Cierro los ojos. Mi cuerpo está flotando en medio del espacio. Protegido, como todo cuerpo humano —Así lo intuía, así lo sabía— por una coraza que nos insensibiliza y permite ser funcionales. Una coraza que nos protege de estar en contacto directo con el Todo, el Uno, el Mundo.
El universo pone sus manos en mi pecho, me quita la coraza y —Adiós ego— quedo desnudo frente a su inmensidad.
El resto fue un delirio —O demasiada claridad—. Angustia, euforia. Descubrí esferas, círculos y ciclos. Estrellas, planetas, satélites. Galaxias, agujeros negros. Pensé que enloquecía, que me estaba muriendo. Sentí que me moría diez veces y que volvía a nacer. Me sentí en contacto directo, pleno y desnudo con la Totalidad. Sentí que me atravesaba el Om, Dios mismo. Una flecha, una aguja de oro.

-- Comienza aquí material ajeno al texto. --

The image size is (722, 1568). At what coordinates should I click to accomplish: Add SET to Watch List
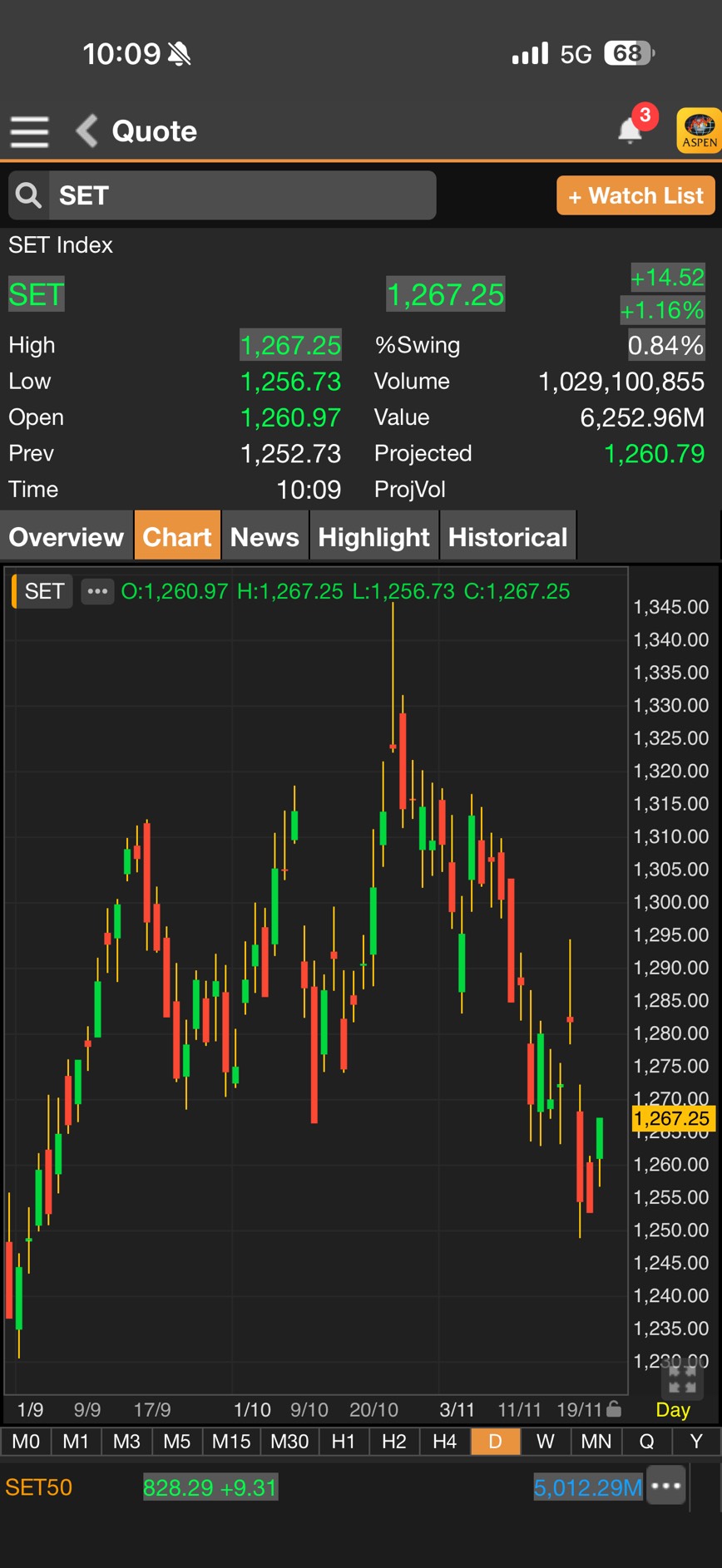[635, 196]
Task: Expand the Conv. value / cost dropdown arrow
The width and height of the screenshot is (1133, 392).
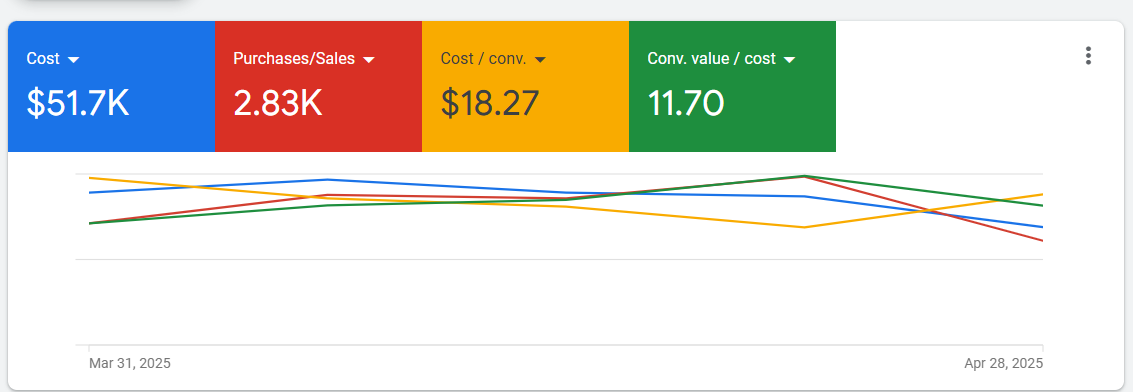Action: click(789, 60)
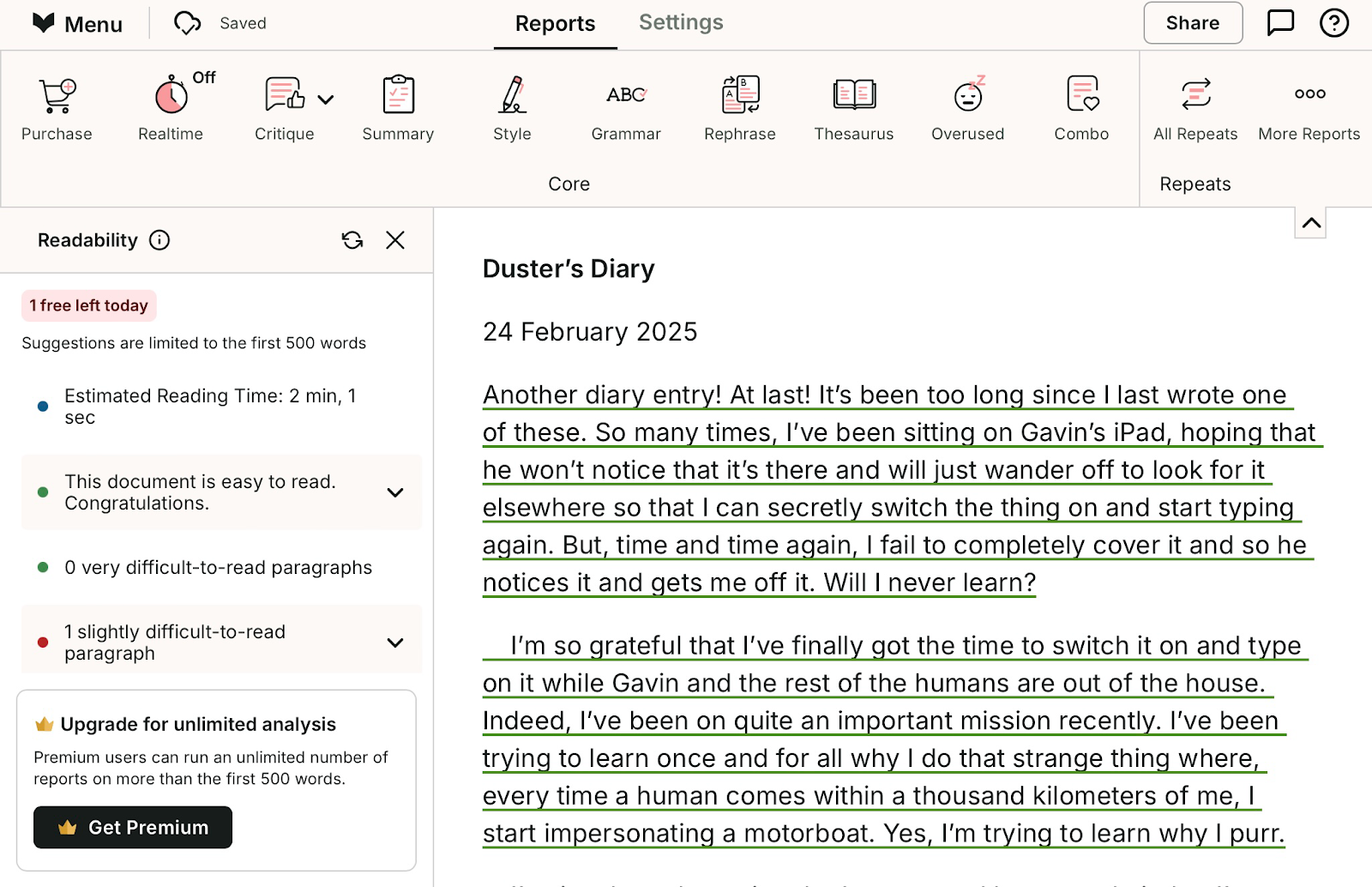Run the Grammar checker

coord(625,106)
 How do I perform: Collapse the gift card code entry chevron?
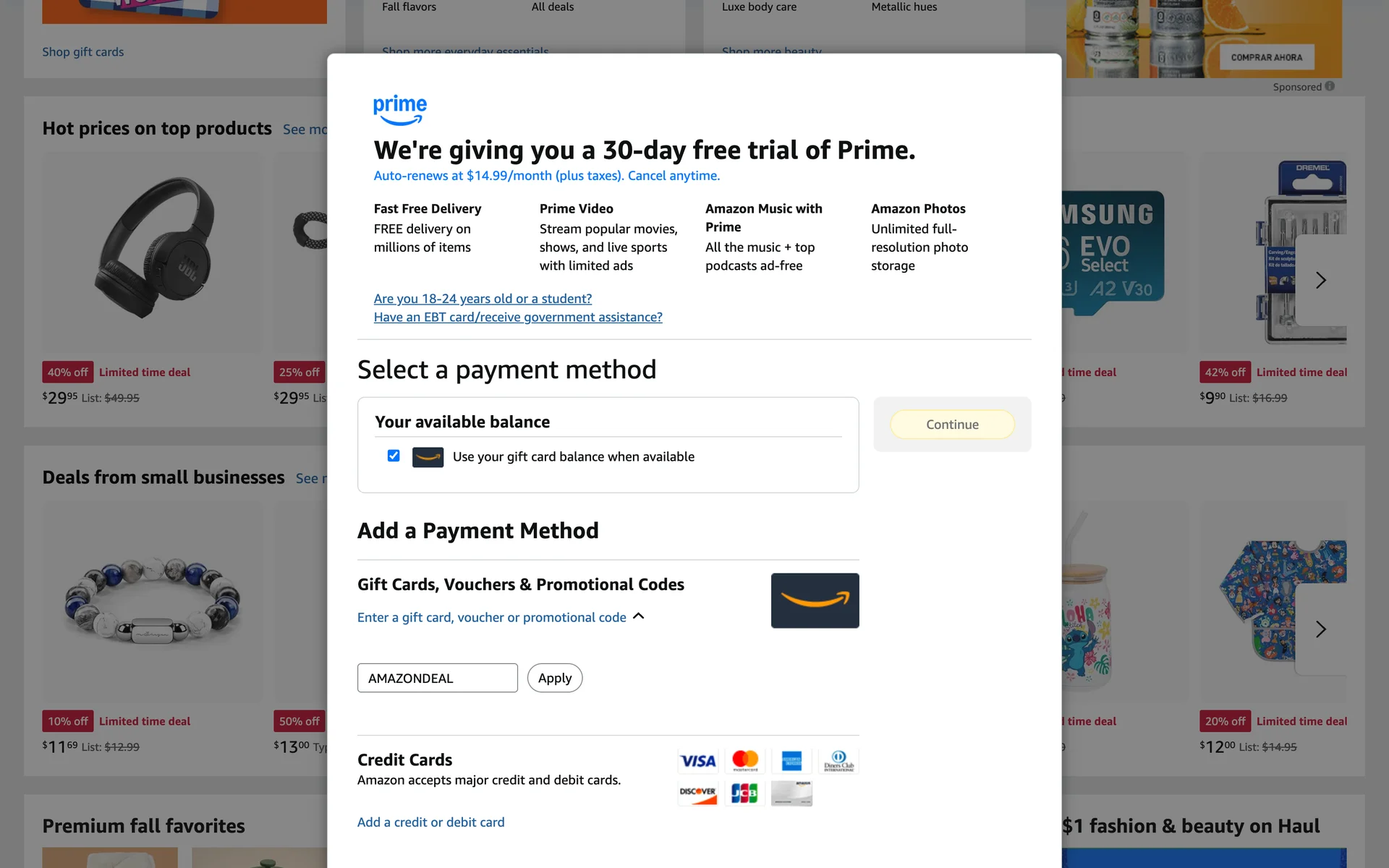(638, 616)
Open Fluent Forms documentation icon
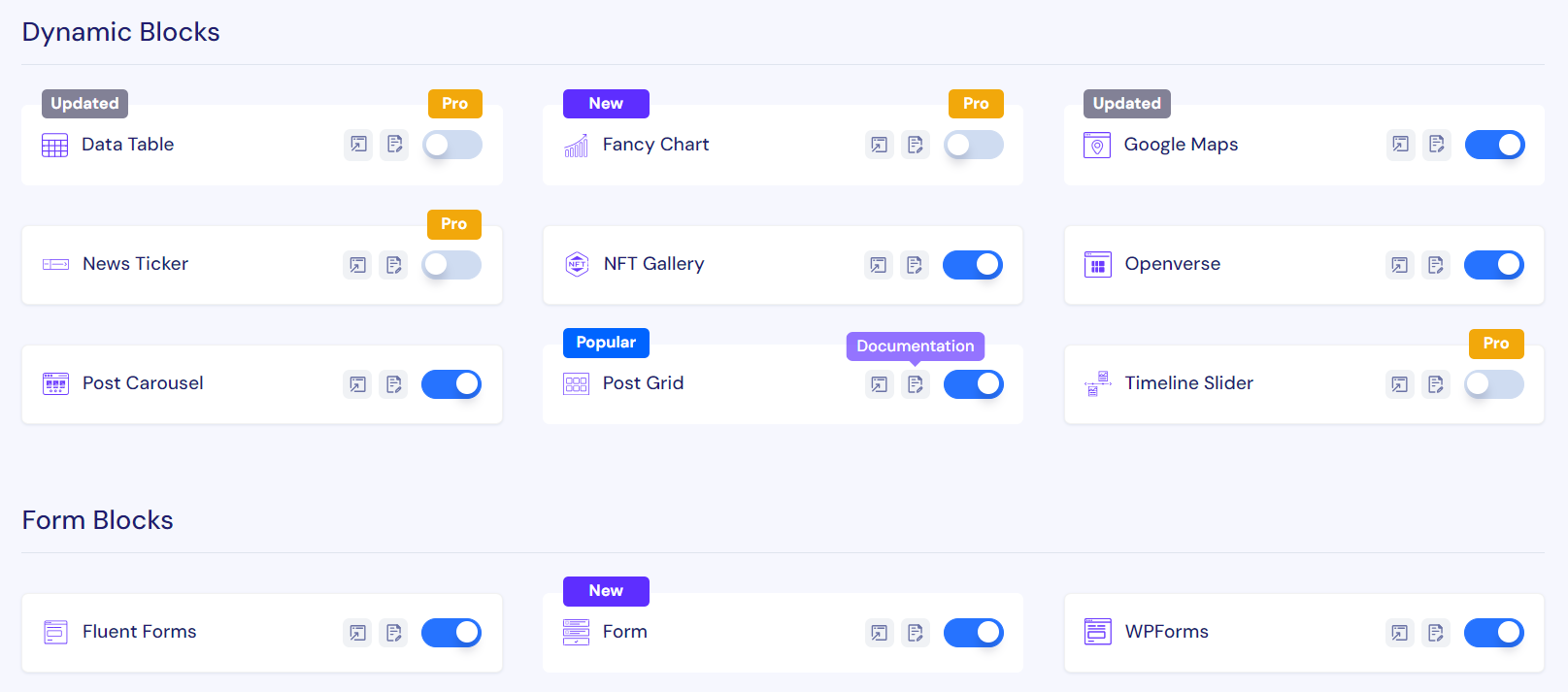 pyautogui.click(x=393, y=633)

Agarro una libreta y un lápiz y empiezo a escribir. Escribo por horas. Seis u ocho. Mi letra pasa de legible a ilegible. Observo el Todo en movimiento, el Mundo conectado, el Uno en el Todo y el Todo en el Uno. Comprendo los movimientos del universo y su inmensa totalidad, que el bien y el mal son dos caras iguales, la ilusión de la separación.
Me vuelvo sobre mí mismo y me abrazo. Observo mi interior y veo lo mismo que afuera: planetas, satélites, estrellas. Me doy cuenta de que mis sentimientos, mis emociones y mis intuiciones están compuestos por el mismo Todo que compone a los animales, a las piedras y a los pensamientos. Que no hay diferencia entre piedra y emoción, entre planeta y pensamiento, entre planta y arena. Que el tiempo lo transforma todo y el ciclo se reinicia. Pero que a su vez la piedra es piedra y la emoción es emoción. La paradoja del uno y el dos que son un mismo número y son dos números diferentes. En medio de mucho miedo y mucha euforia creí haber alcanzado —¿O alcancé?— la iluminación.